FATF Mutual Evaluation Report on India | Why it marks the successful culmination of a long journey

There is considerable anticipation surrounding the upcoming publication of India’s Mutual Evaluation Report (MER) by the Financial Action Task Force (FATF). It has been a long journey for India, from being granted observer status at the FATF in 2006 to becoming a full member in 2010 and now being placed in the “regular monitoring” category by the global anti-money laundering (ML) and counter-terrorist financing watchdog.

This is a distinction that, as the PIB press release points out, is only shared by four other G20 countries.

Established in 1989, the FATF is a 40-member body that sets global standards for national authorities to follow in combating illicit funds generated by drug trafficking, arms trafficking, cyber fraud and other serious crimes. The body has drawn up 40 recommendations in this regard.

Read also: FATF to release India assessment report on September 19; likely to ask India to improve delays in money laundering prosecutions

The recommendations cover broadly aspects related to the legal system, the measures expected of financial institutions and non-financial businesses and professions to prevent money laundering, the institutional measures expected of a country and the steps to be taken to ensure international cooperation, a recognition of the global reach of terrorism.
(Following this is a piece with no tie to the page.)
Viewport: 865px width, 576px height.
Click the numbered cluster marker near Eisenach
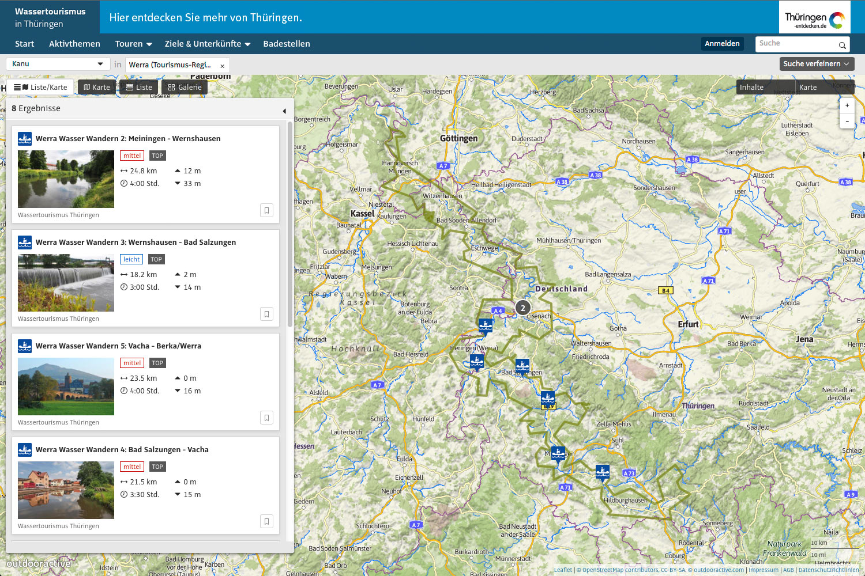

In addition, the FATF has also launched IX Recommendations, covering topics such as the need to ratify UN instruments, the criminalisation of terrorist financing and money laundering, the need to freeze such assets, bank transfers and cash courier services. More than 200 countries and jurisdictions have implemented national laws as part of a coordinated global action to prevent crime, corruption and the fight against terrorism.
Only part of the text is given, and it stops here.